Work instruction: Please print nothing but the lines from the one with "This screenshot has width=968, height=1232." to the last line of the records below, and omit pictures.

(Collected data)
• • • • •

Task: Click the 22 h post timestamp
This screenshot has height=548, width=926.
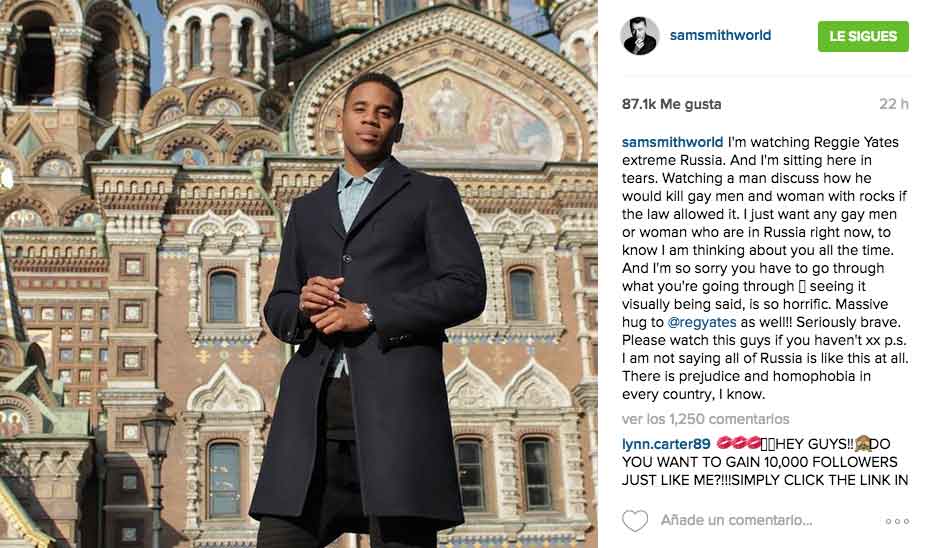Action: click(894, 104)
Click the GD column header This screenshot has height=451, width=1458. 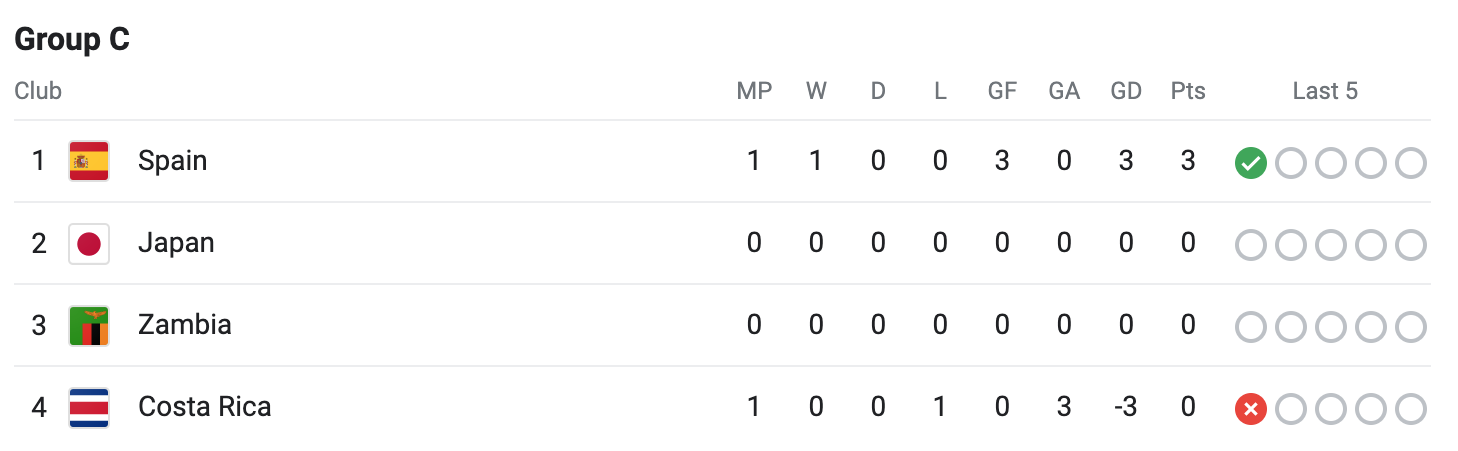pos(1126,91)
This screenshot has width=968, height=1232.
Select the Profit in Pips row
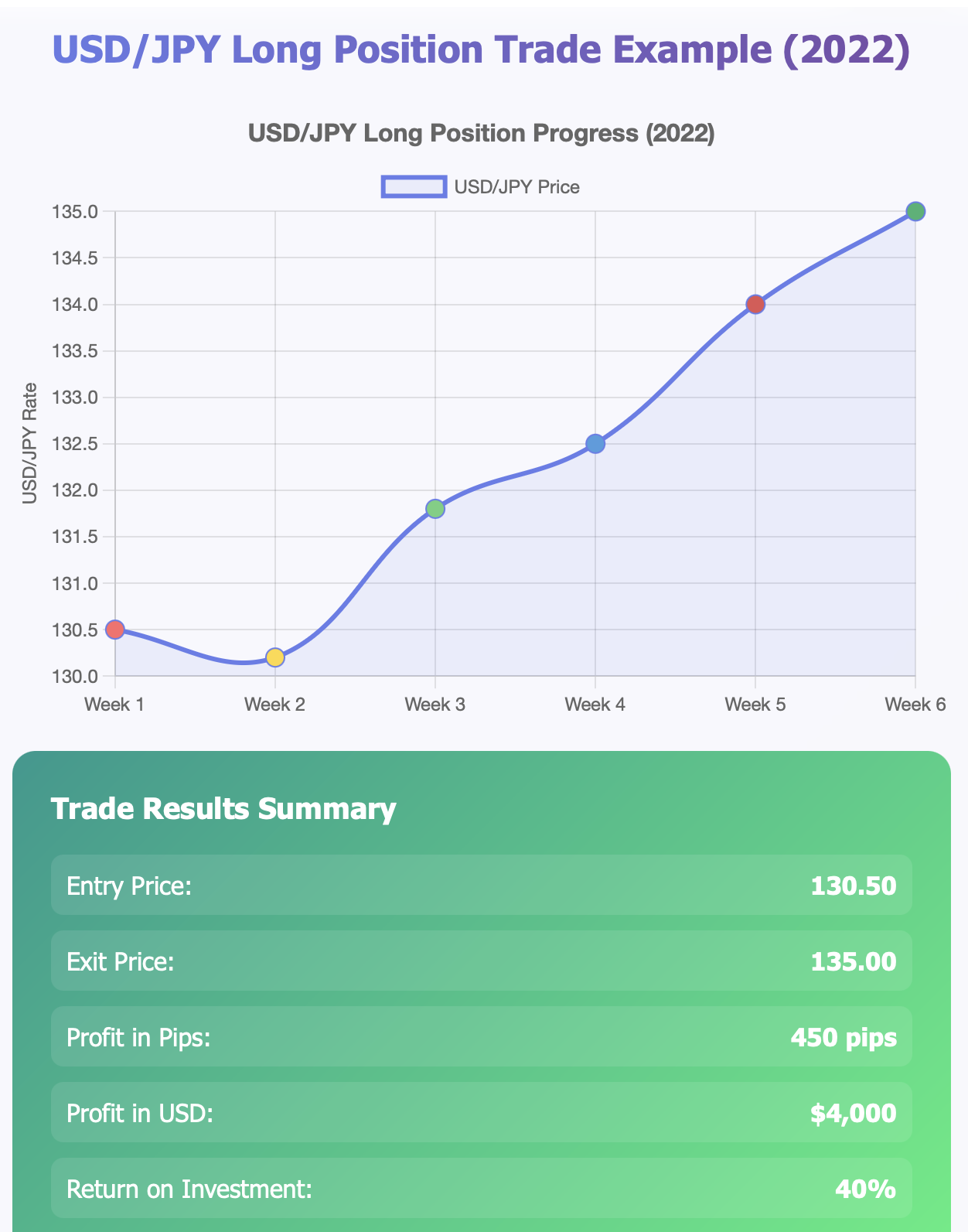(x=481, y=1036)

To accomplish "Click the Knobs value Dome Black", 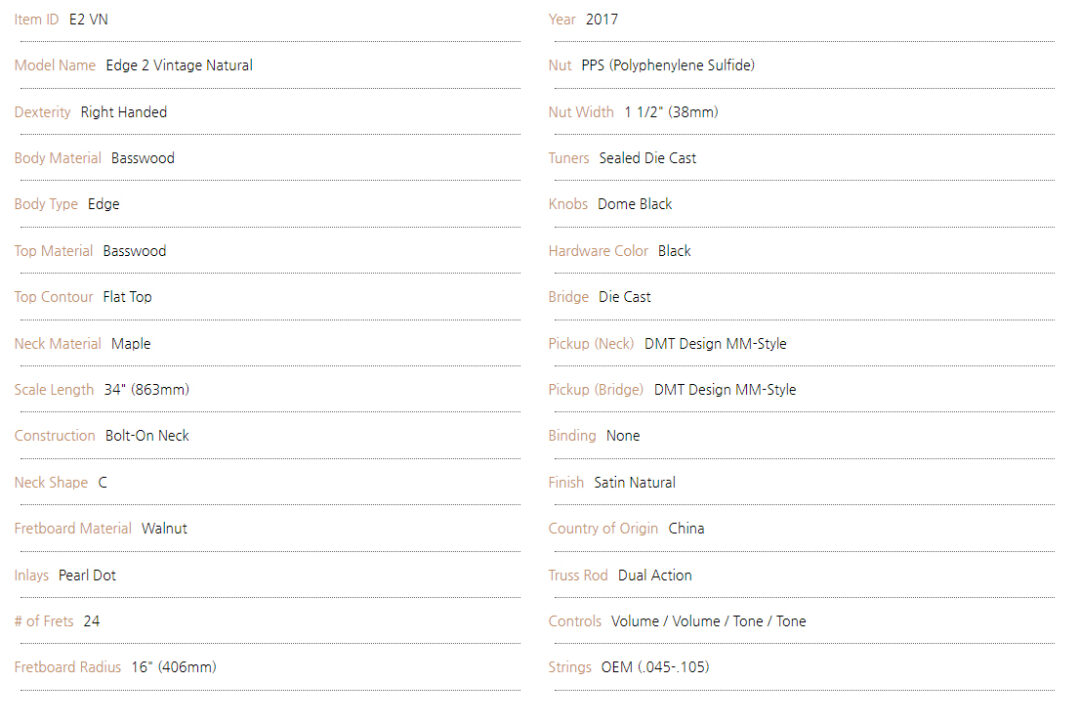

• • • • •

Problem solution:
This screenshot has width=968, height=1232.
Select the Profit in Pips row
(x=481, y=1036)

To accomplish "Click the Knobs value Dome Black", 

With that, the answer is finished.